Los otros dos la imitaron. Con cuidado y muy juntos, se deslizaron hacia la puerta entreabierta.
—¡Aaaaaah! —Cabeza de Fuego retrocedió de un salto, horrorizado.
Sobre el suelo de la otra habitación yacía una piel de oso enorme y harapienta. Sus fauces muy abiertas con los afilados colmillos señalaban justo hacia ellos. Los ojos de cristal les dirigían una mirada fija y amenazadora.
—¡Repugnante! —exclamó Cabeza de Fuego enfurecido.
Bisbita y Sietepuntos se tronchaban de risa, y el duende rollizo se aproximó a la enorme boca y metió la cabeza dentro.
—¡No te preocupes, Cabeza de Fuego! —rio volviendo a sacar la cabeza—. Este es muy manso.
Cabeza de Fuego le sacó la lengua, irritado.
—Al parecer esta es la cueva principal del Pardo —dijo Bisbita escudriñando a su alrededor—. Creo que los humanos llaman a esto salón.
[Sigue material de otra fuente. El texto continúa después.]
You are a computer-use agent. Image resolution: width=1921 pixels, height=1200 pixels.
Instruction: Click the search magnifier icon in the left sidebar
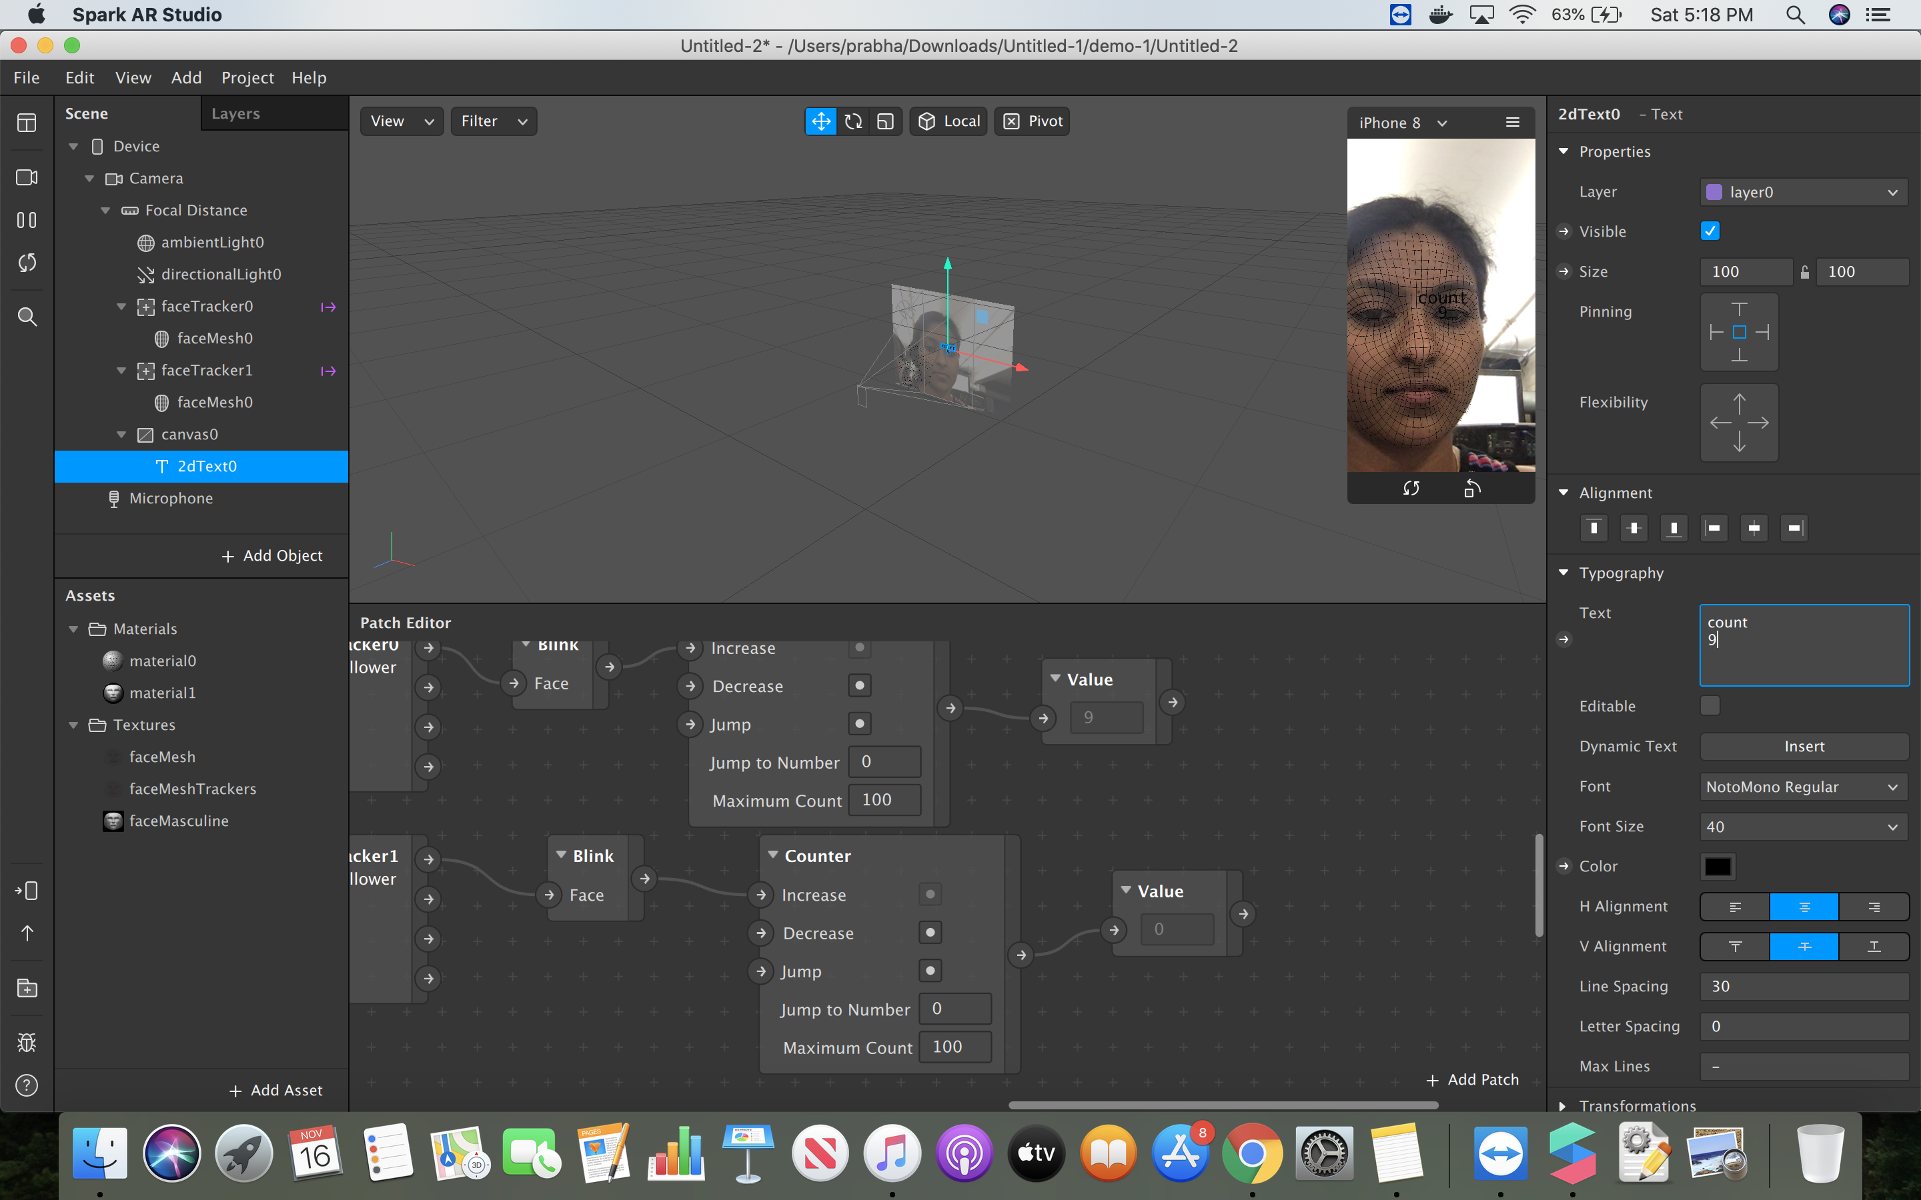[x=27, y=317]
A mí no me gusta —su mirada llegó hasta la descomunal y pesada puerta de entrada—. Y por ahí se sale —a la izquierda de ellos se veía una tercera puerta, hacia la que se encaminó Bisbita con paso decidido—. Creo que esa es la puerta que más nos interesa.
Por fortuna, también estaba abierta, y los tres duendes con una simple ojeada se percataron de que se encontraban en el lugar indicado.
El Pardo tenía desde hacía algunos años un pequeño quiosco en su cabaña, con un ventanal que abría en verano para vender comida, bebidas, helados y chocolatinas. Los duendes habían observado muchas veces cómo la gente hacía cola. Pero nunca se les había ocurrido imaginar que el Pardo ocultase allí una verdadera tienda.
Todas las paredes de la estancia estaban cubiertas de estantes atiborrados. A un lado, las bebidas, que carecían de interés para los tres duendes. Pero en la pared trasera, más larga, se apilaban tantas cajas de galletas y dulces que les habría bastado para vivir cien inviernos. Por último, en el tercer lado se apilaban frascos de salchichas, latas de sardinas y conservas de todas clases… Provisiones para otros cien inviernos más.